=== Task ===
In the forum thread about writing a complex number in trigonometric form, which quadrants are the only ones the inverse tangent gives angles in?
**** Source text
Question

Express the complex number in trigonometric form.

-2 + 2(radical3)i

Answer 1

@zepdrix do you mind helping me with this one too?

Answer 2

#1 - You should be very well-acquainted with this circle.

http://www.snow.edu/jonathanb/Courses/Math1060/unit_circ_trig.html

Scroll down about a one screen.

Answer 3

yes but i dont understand how to relate that to the given question

Answer 4

Ok so we're somewhere around here.
Do you understand how to find this radial length?

Answer 5

no could you explain how you got there?

Answer 6

We have a complex number in the form:\[\Large\rm z=a+b\mathcal i\]

Answer 7

\[\Large\rm z=-2+2\sqrt3 \mathcal i\]

Answer 8

So we'll move -2 along the real axis (horizontal axis),
and 2sqrt(3) along the imaginary axis (vertically)

Answer 9

oh okay i see that

Answer 10

If you think of it as a triangle,
then that radial length is simply the hypotenuse, yes?

Answer 11

yes

Answer 12

but is that all the question is asking to find?

Answer 13

No, this is like... almost half of the question, not quite though.

Answer 14

We're trying to rewrite our point:\[\Large\rm z=a+b\mathcal i\]In the form:\[\Large\rm z=r(\cos \theta+\mathcal i \sin \theta)\]

Answer 15

To do so, we need two pieces of information,
the correct angle,
and the correct length r.

Answer 16

oh ok

Answer 17

after we find r how do we find the angle?

Answer 18

Recall:\[\Large\rm \tan \theta=\frac{y}{x}\]\[\Large\rm \theta= \arctan\left(\frac{y}{x}\right)\]For our problem, the b is the vertical component while the a is the horizontal,\[\Large\rm \theta^*= \arctan\left(\frac{b}{a}\right)\]

Answer 19

I put a little star on theta because uhhh.....
The inverse tangent will only give us angles in the 1st and 4th quadrants.
Ahh ignore all that.. we're going to get a special angle anyway....

Answer 20

\[\Large\rm \tan \theta=\frac{b}{a}\]\[\Large\rm \tan \theta=\frac{2\sqrt3}{-2}\]What special angle does this correspond to?\[\Large\rm \tan \theta=-\sqrt3\]

Answer 21

ok so im confused with the side and the angle how do we get the numbers for the equation

Answer 22

Remember that our complex number has this form:\[\Large\rm a+b\mathcal i\]A real part and an imaginary part.
And we have:\[\Large\rm a^2+b^2=r^2\]\[\Large\rm \tan \theta=\frac{b}{a}\]The b is always coming from the one that has the \(\Large\rm \mathcal i\) attached to it.

Answer 23

\[\Large\rm \color{orangered}{-2}+\color{royalblue}{2\sqrt3}\mathcal i\]\[\Large\rm \color{orangered}{(-2)}^2+\color{royalblue}{\left(2\sqrt3\right)}^2=r^2\]\[\Large\rm \tan \theta=\frac{\color{royalblue}{2\sqrt3}}{\color{orangered}{-2}}\]

Answer 24

ok i understand that so is that it?

Answer 25

Yes, but there is something important going on with the angle,
so i'll ask again:

Do you know what special angle(s) correspond to this?\[\Large\rm \tan \theta=-\sqrt3\]

Answer 26

no special angles?
********
**** Supplied material
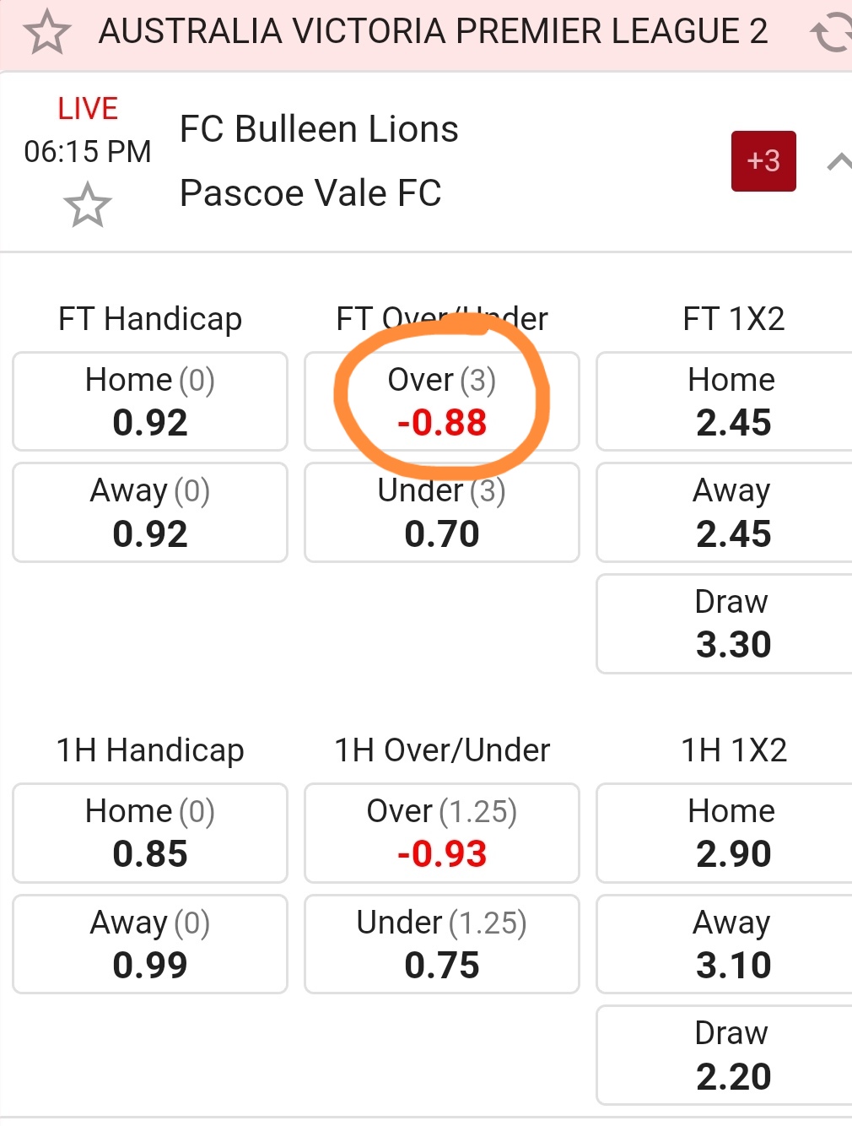The image size is (852, 1126).
Task: Bet on 1H 1X2 Away 3.10
Action: coord(731,944)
********
=== Exercise answer ===
The 1st and 4th quadrants.